Revolutionary companies like Google are helping make information more accessible, but it seems that for the general public, the doors to those very companies remain closed. Most people know how Twitter works, but how many know how Twitter employees work? A new conference series aims to give people insider access to these innovative companies.
OpenCo, started by entrepreneur and writer John Battelle and marketing executive Brian Monahan, turns the popular conference formula inside-out. Instead of having various industry leaders gather in a hotel ballroom to give canned speeches to a paying audience, participating OpenCo companies (dubbed HostCos) open their offices to the general public in an effort to create a collaborative community of mission-driven companies all operating within a city's ecosystem. Job seekers, industry competitors and curious neighbors can all attend the sessions -- for free -- to witness the ambiance and daily routine of companies like Twitter, Yahoo!, AirBnb and Etsy.
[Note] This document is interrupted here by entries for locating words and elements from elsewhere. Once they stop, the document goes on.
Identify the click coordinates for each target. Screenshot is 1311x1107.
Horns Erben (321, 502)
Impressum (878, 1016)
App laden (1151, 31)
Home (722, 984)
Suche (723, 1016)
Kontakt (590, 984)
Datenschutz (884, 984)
"Think of all of the mission-driven companies trying to change the world for good," Battelle said. "We want to create an open network and open collaboration between them. OpenCo's mission is to create a platform for that community to thrive."
All of the events take place in the participating companies' offices, where CEOs or other executives speak about topics like the mission of the business, its core values and what it means to be a member of the community. HostCos come from a variety of industries -- from technology and media to restaurants and nonprofits. OpenCo is also supported by an advisory council that boasts a wide variety of industry leaders, including Ron Conway from Angel Investors, Morgan Spurlock from Warrior-Poets, and Arianna Huffington, president and editor-in-chief of The Huffington Post.
A successful OpenCo trial run in San Francisco in the fall of 2012 seemed to confirm the conference idea's viability. Hundreds of companies applied to be HostCos, though Battelle and his team had to limit the number to 85 because of resource constraints. More than 2,000 people registered and attended session. Mayor Edwin Lee is already enthusiastic about the 2013 iteration this October, Battelle said.
Building off the successful San Francisco event, the OpenCo team has scheduled conferences this year in London, Detroit, in New York City. There will also be a second run in San Francisco. The New York event takes place from May 22-23, and will feature 133 HostCos -- including Etsy, Foursquare, TED, Mashable and Yahoo. Participants use a "picker application" to select which sessions they would like to attend, with first preference given to those willing to pay for a "Reserved" or "VIP Backstage" pass.
The idea for OpenCo came out of the frustration Battelle and Monahan felt when reflecting on the current state of business conferences, especially those in the tech industry. It was no longer satisfactory to charge attendees to sit in a room for several days, listening to CEOs who hopefully say something interesting, explained Battelle. "That model has been tried and tested for many, many years." And as someone who had created similar events, Battelle saw himself "as much to blame as anyone," he said.
So they decided to shake things up. When looking for the common thread between disruptive companies operating today, Battelle said one cultural characteristic stood out. "The companies that are disrupting all had a rough, loosely shared set of values," he said. "But if you had to put one stake in the ground about those values, it would be open. They are are open to new ideas and open to collaborating. They have open-minded people and big, open architecture. This kind of approach to doing business was changing the world."
Jay Nath, the chief innovation officer for the San Francisco mayor's office, praised the 2012 festival for building cohesion in the startup and technology community, while also connecting those industries to local government. "When I think of OpenCo, it's a celebration of the people building great companies and helping to make a great city," Nath said. "It created another layer of understanding about the different organizations and companies doing innovative work, and the impact of those companies on our economy, our culture, and our society."
But the open, amorphous -- or polymorphic, rather -- structure also means that each session will offer participants something different, and it may be difficult to identify concrete results. Eric Wilhelm, founder of Instructables, an online platform for sharing engineering projects, recalls that their session as a HostCo "had no impact on our business, and I simply ad-libbed and answered questions for an hour." Nevertheless, the relatively small time commitment and convenience made it a cost-effective way to reach potential employees, clients and others in the community, said Christy Canida, a senior manager at Instructables. "Being part of the OpenCo conference was dead easy, and was a pleasant, low-key way to give back to San Francisco and the entrepreneurial community," Canida said.
Battelle said he sees the festival as an important step for the entrepreneurial and business communities, and hopes the success will continue on the East Coast and abroad. "When you get a lot of people excited about innovative companies and connecting people, good things happen," he said.